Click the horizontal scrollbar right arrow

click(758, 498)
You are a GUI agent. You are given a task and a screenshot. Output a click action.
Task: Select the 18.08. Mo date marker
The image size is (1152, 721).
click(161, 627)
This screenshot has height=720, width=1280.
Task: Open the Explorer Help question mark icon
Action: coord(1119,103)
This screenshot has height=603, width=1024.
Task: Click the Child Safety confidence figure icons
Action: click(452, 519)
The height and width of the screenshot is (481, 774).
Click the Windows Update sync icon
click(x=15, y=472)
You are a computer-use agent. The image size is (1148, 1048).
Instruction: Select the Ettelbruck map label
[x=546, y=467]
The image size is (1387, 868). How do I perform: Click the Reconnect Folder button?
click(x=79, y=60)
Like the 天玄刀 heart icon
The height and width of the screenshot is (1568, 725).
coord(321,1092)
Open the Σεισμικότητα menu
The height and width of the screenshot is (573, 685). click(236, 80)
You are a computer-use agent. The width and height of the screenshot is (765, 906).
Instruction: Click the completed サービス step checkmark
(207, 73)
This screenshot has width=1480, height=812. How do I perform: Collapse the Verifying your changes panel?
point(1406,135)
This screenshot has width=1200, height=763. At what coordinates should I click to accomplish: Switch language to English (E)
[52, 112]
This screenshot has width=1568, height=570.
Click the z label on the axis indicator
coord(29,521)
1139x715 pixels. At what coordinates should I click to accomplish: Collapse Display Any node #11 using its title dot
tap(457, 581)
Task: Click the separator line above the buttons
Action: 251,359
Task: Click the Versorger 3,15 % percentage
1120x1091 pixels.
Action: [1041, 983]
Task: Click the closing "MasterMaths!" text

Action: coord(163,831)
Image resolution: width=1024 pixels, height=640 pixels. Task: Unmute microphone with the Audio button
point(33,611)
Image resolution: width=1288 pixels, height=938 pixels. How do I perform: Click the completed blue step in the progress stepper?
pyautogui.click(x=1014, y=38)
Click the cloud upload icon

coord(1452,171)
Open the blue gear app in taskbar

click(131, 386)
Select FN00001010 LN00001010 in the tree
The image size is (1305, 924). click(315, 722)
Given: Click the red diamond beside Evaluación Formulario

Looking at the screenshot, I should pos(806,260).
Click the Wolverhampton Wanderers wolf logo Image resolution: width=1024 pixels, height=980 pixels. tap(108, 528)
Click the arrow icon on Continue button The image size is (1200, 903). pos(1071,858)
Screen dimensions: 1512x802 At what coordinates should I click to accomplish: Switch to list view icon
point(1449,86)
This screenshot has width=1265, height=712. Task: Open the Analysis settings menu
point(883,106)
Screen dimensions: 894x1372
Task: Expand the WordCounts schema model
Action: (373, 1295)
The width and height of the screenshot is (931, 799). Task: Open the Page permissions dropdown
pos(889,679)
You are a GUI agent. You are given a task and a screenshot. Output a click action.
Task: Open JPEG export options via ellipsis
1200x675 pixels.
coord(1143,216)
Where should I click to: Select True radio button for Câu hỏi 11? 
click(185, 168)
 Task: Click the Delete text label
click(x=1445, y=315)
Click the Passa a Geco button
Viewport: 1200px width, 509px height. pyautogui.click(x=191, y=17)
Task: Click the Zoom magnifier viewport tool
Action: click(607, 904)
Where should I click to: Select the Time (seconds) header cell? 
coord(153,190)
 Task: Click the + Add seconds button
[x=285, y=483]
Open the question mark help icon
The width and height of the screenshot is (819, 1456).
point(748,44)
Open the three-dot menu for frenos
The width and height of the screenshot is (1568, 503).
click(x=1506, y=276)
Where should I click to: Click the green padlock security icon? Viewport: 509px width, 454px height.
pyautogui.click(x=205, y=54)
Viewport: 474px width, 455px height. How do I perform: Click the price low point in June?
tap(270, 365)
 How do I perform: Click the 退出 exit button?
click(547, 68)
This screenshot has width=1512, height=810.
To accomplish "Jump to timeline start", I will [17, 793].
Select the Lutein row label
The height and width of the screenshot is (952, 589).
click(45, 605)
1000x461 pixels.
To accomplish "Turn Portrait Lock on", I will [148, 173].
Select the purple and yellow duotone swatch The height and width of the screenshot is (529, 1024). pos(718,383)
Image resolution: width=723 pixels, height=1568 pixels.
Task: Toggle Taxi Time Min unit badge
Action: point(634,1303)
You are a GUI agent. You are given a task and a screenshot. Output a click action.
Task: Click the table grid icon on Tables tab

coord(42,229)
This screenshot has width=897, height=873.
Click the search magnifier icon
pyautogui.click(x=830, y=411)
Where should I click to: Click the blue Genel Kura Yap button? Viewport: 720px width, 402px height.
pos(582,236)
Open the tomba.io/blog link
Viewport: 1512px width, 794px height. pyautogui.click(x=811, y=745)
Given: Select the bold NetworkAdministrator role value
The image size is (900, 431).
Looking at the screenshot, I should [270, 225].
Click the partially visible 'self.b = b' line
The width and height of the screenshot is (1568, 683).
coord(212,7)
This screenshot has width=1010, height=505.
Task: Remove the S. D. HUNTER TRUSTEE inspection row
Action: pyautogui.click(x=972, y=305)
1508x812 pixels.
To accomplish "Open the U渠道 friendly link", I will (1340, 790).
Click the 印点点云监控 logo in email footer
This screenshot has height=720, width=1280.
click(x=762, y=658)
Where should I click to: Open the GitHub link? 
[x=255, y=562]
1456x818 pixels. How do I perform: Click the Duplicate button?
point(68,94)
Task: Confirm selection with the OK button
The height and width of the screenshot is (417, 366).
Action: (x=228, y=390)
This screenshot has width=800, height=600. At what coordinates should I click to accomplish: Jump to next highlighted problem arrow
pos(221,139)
■ ■ ■ ■ ■ ■ ■
> _TASK GOAL_
For each line in the material above that contains the string "computer", make a copy.

> _SOLVED EXERCISE_
You are a computer-use agent. The image size is (1148, 1048).
You are a computer-use agent. The width and height of the screenshot is (765, 906).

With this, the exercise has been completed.